• **WORK TO BE COMPLETED**
Copy each line from the records below in which the word "badge" is found.

_ _ _ _

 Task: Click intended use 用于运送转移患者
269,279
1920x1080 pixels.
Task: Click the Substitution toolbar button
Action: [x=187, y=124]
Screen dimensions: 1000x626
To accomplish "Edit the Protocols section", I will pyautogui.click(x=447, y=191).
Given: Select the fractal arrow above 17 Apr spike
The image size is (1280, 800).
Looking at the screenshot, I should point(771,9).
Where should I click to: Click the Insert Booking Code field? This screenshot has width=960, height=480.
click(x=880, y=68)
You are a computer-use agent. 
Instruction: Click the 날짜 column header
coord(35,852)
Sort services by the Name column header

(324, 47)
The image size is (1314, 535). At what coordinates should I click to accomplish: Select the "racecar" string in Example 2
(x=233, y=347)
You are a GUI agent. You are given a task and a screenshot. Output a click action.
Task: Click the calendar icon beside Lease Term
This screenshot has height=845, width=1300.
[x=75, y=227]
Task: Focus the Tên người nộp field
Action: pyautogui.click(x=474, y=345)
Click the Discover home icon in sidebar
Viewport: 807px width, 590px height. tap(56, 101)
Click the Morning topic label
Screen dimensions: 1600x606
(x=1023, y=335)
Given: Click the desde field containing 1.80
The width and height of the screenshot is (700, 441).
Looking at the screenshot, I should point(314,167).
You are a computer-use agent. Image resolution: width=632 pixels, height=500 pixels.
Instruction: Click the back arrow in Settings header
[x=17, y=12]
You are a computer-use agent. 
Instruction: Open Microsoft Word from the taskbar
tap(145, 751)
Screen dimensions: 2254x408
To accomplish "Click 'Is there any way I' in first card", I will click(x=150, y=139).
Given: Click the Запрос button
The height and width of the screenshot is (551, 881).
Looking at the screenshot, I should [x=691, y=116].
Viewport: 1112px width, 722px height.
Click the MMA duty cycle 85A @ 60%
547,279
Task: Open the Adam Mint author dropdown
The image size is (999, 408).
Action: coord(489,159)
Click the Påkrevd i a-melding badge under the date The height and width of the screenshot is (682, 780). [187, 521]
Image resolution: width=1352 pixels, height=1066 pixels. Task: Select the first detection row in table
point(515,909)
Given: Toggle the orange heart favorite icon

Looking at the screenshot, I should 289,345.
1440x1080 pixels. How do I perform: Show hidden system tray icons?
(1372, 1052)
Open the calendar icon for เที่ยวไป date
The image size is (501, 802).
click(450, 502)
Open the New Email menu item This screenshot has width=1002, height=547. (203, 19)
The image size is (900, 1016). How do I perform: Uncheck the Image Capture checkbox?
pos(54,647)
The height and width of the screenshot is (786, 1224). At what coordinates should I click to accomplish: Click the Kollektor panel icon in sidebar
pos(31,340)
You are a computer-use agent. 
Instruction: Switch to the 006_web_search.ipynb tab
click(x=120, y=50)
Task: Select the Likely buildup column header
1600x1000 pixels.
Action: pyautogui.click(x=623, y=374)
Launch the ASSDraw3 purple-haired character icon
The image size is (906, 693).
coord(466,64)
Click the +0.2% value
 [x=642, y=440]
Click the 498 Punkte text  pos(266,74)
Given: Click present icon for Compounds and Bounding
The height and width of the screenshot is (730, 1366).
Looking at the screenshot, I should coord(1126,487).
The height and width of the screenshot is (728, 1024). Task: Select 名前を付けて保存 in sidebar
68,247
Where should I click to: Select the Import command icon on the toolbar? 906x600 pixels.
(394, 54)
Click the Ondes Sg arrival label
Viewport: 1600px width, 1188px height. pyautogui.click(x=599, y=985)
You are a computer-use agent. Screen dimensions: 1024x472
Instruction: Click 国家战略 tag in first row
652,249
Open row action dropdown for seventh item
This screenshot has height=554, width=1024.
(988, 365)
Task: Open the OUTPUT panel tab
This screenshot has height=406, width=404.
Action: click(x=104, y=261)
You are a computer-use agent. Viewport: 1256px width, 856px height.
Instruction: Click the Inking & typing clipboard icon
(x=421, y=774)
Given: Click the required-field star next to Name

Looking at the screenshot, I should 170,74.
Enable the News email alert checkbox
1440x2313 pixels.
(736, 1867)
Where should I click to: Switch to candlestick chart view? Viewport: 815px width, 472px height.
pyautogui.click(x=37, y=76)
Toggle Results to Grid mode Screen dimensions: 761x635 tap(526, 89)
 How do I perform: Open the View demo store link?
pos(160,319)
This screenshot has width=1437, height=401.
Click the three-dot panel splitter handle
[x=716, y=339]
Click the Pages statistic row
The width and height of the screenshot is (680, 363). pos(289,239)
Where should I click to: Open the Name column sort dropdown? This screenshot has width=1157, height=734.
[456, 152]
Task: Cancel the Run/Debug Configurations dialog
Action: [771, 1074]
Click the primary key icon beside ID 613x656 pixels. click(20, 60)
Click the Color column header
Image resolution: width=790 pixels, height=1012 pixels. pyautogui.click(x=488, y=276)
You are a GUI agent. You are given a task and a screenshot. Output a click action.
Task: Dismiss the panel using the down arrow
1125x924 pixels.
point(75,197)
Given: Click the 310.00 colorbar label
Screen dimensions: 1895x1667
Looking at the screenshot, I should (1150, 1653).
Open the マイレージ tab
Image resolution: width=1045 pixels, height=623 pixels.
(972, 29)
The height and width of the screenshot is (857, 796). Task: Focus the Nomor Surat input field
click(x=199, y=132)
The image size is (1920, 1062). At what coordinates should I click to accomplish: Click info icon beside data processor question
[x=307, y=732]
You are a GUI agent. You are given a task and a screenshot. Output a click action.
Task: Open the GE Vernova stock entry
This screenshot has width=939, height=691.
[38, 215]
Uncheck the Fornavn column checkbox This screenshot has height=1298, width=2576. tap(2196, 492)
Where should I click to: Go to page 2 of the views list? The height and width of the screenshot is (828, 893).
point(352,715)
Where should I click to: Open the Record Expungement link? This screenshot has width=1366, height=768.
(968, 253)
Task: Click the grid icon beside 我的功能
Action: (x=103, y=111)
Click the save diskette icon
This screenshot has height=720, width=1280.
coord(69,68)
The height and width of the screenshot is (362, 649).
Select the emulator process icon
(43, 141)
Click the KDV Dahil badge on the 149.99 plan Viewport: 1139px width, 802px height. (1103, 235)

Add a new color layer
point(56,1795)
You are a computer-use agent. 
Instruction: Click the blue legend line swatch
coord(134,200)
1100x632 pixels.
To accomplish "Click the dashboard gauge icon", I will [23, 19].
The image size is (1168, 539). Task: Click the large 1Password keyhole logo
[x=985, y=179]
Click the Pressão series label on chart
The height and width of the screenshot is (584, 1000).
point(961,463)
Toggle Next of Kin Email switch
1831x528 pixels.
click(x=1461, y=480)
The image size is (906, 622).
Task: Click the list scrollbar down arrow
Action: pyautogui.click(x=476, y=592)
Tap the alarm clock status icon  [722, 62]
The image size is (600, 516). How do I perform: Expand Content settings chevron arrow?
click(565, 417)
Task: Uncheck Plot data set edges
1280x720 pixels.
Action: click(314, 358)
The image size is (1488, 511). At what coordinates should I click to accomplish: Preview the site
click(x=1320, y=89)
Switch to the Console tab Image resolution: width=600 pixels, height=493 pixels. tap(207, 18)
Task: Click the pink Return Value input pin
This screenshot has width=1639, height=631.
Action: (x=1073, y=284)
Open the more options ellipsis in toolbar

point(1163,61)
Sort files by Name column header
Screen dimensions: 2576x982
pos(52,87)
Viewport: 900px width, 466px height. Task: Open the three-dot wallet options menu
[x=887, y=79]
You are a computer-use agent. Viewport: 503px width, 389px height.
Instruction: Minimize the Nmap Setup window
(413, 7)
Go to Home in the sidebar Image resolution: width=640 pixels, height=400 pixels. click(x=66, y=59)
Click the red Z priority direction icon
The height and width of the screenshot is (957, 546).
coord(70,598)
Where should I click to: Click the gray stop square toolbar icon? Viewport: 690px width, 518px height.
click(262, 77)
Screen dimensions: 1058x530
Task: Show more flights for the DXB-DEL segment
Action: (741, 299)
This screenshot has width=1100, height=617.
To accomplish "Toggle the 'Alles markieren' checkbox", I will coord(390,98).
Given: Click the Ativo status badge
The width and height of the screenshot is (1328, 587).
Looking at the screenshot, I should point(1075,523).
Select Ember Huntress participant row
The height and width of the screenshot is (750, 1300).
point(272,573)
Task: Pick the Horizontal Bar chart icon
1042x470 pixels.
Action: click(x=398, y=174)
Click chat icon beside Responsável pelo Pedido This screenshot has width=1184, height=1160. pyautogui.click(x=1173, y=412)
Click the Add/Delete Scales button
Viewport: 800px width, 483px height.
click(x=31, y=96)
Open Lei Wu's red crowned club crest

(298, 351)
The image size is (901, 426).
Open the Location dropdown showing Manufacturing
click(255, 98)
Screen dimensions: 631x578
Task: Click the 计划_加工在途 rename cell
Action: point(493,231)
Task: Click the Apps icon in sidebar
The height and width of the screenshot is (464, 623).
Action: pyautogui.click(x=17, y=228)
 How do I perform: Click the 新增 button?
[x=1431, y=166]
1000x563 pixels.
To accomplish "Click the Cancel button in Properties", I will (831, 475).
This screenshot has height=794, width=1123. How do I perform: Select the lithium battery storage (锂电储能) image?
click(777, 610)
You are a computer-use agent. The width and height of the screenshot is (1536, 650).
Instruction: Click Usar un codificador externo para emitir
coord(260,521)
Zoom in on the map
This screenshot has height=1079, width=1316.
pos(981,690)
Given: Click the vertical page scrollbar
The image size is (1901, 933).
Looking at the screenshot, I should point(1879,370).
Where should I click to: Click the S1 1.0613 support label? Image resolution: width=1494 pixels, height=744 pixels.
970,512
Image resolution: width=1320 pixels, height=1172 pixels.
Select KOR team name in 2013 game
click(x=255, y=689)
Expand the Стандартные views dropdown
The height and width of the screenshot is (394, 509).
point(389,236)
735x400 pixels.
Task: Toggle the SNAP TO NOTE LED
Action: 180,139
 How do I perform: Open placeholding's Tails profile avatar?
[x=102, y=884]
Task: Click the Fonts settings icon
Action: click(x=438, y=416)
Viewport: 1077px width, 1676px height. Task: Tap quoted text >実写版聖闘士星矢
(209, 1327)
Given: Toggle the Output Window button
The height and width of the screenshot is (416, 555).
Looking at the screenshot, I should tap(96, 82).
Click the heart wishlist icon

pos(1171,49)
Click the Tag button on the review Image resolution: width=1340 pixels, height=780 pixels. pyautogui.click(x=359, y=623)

_ _ _ _

• **REPLY TO THE EXERCISE**
Click the Påkrevd i a-melding badge under the date The height and width of the screenshot is (682, 780). [187, 521]
Click the KDV Dahil badge on the 149.99 plan Viewport: 1139px width, 802px height. (1103, 235)
Given: Click the Ativo status badge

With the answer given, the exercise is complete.